▸ **Work item**: Of the material below, only the lines from the line containing "Task: Click the contact@sogeefer.fr" down to the line containing "648x454 pixels." belong in the answer, written out exactly.

☆ ☆ ☆ ☆

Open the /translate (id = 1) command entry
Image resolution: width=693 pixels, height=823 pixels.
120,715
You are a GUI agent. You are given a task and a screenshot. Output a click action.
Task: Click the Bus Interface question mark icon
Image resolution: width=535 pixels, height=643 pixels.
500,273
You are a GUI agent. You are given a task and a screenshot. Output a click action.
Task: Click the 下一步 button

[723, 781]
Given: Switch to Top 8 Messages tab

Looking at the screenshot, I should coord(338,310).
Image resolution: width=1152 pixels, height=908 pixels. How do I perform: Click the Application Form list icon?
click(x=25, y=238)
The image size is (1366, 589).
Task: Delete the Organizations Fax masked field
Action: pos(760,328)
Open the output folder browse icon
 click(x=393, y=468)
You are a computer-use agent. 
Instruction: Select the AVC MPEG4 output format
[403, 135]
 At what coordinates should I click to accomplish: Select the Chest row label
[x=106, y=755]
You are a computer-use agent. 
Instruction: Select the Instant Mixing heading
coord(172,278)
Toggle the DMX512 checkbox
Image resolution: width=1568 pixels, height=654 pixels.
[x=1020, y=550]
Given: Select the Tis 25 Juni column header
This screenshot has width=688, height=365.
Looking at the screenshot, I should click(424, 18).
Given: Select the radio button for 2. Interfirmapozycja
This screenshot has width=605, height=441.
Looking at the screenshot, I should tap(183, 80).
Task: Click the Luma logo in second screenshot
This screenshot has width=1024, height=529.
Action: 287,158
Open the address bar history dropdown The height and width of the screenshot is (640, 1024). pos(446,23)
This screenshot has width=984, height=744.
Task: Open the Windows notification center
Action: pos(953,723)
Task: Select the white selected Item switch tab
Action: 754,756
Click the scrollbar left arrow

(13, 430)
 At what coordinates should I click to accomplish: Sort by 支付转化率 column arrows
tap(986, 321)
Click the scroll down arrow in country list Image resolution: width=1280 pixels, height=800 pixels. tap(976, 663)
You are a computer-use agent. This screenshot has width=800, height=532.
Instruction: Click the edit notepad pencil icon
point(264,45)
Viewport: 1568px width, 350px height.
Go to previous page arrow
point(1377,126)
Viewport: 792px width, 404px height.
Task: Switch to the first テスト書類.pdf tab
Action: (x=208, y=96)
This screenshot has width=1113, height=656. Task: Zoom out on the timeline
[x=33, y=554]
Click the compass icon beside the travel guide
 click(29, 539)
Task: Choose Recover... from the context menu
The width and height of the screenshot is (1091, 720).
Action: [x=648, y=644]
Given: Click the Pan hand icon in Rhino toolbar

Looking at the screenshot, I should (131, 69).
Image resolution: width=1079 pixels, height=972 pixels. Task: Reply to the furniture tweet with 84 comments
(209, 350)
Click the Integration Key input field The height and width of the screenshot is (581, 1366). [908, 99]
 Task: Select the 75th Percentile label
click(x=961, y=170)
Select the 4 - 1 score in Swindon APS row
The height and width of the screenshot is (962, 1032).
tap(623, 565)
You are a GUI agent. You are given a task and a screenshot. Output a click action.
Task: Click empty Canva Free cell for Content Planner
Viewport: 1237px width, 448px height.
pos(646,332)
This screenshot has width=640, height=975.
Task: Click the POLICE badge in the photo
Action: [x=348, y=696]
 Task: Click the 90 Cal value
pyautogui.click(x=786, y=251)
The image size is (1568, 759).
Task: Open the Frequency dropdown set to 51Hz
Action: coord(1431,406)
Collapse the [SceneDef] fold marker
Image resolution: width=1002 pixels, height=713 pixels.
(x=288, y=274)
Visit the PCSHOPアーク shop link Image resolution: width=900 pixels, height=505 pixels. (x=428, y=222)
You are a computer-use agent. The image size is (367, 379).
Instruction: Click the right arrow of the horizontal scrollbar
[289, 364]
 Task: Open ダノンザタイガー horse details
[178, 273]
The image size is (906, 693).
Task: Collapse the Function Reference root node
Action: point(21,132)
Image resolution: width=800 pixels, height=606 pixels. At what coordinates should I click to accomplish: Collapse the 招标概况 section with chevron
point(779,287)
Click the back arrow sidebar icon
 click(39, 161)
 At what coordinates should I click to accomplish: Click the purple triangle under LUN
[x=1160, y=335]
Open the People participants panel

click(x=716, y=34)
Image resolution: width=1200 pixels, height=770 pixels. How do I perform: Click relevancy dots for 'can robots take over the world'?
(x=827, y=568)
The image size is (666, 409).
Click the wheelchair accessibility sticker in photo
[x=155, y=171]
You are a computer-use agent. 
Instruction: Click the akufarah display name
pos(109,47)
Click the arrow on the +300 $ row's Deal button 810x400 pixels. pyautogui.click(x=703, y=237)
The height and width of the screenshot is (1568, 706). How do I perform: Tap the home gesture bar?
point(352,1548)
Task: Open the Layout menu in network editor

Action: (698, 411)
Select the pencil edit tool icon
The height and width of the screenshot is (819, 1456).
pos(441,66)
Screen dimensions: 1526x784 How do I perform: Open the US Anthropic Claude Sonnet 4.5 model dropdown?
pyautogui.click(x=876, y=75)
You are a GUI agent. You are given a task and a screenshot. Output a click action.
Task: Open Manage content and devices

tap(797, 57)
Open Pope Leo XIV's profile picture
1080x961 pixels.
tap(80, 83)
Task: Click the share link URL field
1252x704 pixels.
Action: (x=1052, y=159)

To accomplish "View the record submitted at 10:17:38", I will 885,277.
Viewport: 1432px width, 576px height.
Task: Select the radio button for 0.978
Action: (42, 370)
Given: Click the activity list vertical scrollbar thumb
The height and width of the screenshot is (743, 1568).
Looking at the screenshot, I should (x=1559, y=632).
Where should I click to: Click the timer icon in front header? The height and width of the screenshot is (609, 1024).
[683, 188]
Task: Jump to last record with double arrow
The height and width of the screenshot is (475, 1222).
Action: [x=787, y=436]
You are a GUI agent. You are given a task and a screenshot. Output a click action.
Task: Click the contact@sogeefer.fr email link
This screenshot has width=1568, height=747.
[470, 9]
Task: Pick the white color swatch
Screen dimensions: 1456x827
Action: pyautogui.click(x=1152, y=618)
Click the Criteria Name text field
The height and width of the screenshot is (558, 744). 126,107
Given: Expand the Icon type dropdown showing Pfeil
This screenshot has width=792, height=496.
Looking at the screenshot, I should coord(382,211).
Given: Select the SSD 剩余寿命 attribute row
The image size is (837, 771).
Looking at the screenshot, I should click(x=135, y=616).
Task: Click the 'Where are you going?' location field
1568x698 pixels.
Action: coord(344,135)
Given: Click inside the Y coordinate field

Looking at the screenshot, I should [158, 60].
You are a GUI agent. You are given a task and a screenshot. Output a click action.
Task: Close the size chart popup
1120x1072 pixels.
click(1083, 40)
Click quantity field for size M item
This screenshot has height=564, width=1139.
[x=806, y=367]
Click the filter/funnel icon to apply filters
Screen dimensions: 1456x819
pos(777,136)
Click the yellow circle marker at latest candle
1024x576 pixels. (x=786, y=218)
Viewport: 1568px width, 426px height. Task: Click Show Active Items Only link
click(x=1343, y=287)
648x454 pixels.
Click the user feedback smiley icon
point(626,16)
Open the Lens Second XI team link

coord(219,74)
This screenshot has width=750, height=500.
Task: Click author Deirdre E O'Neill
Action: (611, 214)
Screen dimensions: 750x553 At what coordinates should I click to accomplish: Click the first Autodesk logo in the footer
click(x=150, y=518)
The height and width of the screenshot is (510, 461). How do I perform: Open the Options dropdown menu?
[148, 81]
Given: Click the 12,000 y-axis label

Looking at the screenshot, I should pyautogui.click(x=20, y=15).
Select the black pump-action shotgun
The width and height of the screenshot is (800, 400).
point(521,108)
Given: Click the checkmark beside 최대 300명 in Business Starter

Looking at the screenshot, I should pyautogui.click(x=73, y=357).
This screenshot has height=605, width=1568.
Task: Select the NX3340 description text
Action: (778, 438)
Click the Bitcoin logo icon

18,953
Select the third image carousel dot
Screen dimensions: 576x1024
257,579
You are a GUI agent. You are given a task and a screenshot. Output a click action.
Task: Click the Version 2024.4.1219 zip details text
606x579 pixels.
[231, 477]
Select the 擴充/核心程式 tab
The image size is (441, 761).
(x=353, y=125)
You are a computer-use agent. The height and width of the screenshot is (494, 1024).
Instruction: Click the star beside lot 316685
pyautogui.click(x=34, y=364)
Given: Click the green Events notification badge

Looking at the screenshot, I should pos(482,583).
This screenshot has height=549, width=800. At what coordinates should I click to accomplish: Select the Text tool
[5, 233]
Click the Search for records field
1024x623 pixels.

☆ ☆ ☆ ☆

▸ **Expected output**:
Task: Click the contact@sogeefer.fr email link
This screenshot has width=1568, height=747.
[470, 9]
Task: Pick the white color swatch
Screen dimensions: 1456x827
Action: pyautogui.click(x=1152, y=618)
Click the Criteria Name text field
The height and width of the screenshot is (558, 744). 126,107
Given: Expand the Icon type dropdown showing Pfeil
This screenshot has width=792, height=496.
Looking at the screenshot, I should coord(382,211).
Given: Select the SSD 剩余寿命 attribute row
The image size is (837, 771).
Looking at the screenshot, I should click(x=135, y=616).
Task: Click the 'Where are you going?' location field
1568x698 pixels.
Action: coord(344,135)
Given: Click inside the Y coordinate field

Looking at the screenshot, I should [158, 60].
You are a GUI agent. You are given a task and a screenshot. Output a click action.
Task: Close the size chart popup
1120x1072 pixels.
click(1083, 40)
Click quantity field for size M item
This screenshot has height=564, width=1139.
[x=806, y=367]
Click the filter/funnel icon to apply filters
Screen dimensions: 1456x819
pos(777,136)
Click the yellow circle marker at latest candle
1024x576 pixels. (x=786, y=218)
Viewport: 1568px width, 426px height. Task: Click Show Active Items Only link
click(x=1343, y=287)
648x454 pixels.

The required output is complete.